My daughters’ favorite character was Lumiere (J. Purnell Hargrove) who elicited many laughs and was especially funny in the song “Be Our Guest.” I greatly enjoyed the recurring performances of the three “silly girls” (Alex Clasing, Lauren DeSha, and Kimberly Hart) who spend much time fawning over Gaston.
I was silently cheering for Maggie Falnigan when she sang the central “Beauty and the Beast” song, which she performed with tenderness and sincerity. Christina Napp gave a lively and energized performance as the voluptuous Babet, and John Andrew as Monsieur D’Arque was, as his name suggests, really dark and creepy in “Maison de Lunes.”
Choreographer Jason M. Kimmell made use of the extremely large ensemble cast by choreographing small vignettes for groups of characters to perform throughout the show. This was most notable in the song “Gaston” which featured several villagers engaged in an elaborate dance that involved clinking pewter mugs, and the big showstopper number “Be Our Guest” that featured some adorable children dressed as dancing spoons.
The set, designed by Annmarie Pallanck, mainly consists of the Beast’s castle, which cleverly incorporates two sets of stairs that create the illusion of a much more ornate space. In addition, Belle’s cottage is cozy and quaint. There were also some fun props that are sure to grab kids’ attention, such as the Beast’s sparkly enchanted mirror and Belle’s father’s (Maurice played by Dave Guy) invention which had a sci-fi blinking light look to it.

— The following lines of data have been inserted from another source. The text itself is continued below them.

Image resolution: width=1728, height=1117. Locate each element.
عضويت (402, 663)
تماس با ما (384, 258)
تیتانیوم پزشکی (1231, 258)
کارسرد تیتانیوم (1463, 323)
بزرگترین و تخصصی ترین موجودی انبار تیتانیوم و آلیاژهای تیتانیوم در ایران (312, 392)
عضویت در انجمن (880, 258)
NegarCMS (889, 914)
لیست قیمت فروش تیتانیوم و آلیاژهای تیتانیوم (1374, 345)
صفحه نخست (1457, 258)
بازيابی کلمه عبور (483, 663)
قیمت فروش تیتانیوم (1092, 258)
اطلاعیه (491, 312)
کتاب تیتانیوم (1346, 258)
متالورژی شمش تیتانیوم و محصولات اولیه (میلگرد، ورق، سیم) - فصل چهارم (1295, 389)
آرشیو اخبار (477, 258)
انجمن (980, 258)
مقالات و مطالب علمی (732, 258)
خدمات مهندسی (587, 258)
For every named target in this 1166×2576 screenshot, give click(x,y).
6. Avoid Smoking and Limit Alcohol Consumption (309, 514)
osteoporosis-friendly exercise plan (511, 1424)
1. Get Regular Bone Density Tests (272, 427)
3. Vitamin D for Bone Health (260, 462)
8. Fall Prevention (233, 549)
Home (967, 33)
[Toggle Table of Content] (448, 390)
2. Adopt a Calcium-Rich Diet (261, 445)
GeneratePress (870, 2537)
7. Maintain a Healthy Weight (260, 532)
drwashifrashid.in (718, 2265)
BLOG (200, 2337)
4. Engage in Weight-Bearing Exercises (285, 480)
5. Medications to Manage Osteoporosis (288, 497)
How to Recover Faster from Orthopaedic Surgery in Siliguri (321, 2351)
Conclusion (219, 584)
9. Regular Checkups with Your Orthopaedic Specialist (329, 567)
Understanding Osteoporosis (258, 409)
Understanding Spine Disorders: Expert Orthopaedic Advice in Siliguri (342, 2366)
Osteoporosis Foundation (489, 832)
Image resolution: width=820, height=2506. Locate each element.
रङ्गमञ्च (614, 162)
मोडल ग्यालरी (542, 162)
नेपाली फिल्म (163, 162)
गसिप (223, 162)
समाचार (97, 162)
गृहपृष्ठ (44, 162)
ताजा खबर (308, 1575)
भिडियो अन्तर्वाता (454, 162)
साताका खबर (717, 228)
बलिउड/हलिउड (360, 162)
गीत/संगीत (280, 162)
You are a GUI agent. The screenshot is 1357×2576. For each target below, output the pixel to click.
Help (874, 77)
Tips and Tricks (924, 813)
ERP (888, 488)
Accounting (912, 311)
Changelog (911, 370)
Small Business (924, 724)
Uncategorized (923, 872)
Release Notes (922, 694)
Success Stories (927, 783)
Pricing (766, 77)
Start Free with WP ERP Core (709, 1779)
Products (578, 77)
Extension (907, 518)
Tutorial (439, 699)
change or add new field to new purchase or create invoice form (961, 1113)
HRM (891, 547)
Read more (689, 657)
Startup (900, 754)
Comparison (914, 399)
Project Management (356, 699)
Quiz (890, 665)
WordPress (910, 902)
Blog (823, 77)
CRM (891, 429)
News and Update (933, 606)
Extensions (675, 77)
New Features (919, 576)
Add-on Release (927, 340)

Sandra Boldman did a great job costuming the large cast. The towns people’s colorful costumes helped evoke the feeling of a bustling village and Belle’s iconic yellow dress was a big crowd pleaser with the children (many of whom were wearing the same yellow dress!). The enchanted objects were believable candlesticks, teapots and clocks, and Chip (a talented Logan T. Dubel) was adorable as a life-sized rotating tea cup.
The theater space at Mercy High School is large, beautiful, and new. Patrons can enjoy free face painting, pre-show arts and crafts, and post-show photo opportunities with the cast.
Want to turn the show into a whole day out with your kids? The Charm City Players offer an optional pre-show royal tea party with Princess Belle and her “Enchanted Friends.” The cost of the tea party is $30 and it includes light fare, premium seating, parking, and more.
So grab your kids, put them in their best princess dress or knight costume, and enjoy a fun day of children’s theater with Charm City Players’ entertaining Beauty and the Beast.
Running Time: Two and a half hours, including one 15-minute intermission.
Disney’s Beauty and the Beast plays through November 27, 2016 at The Harry and Jeanette Weinberg Auditorium at Mercy High School – 1300 East Northern Parkway, in Baltimore, MD. Tickets can be purchased at the door or online.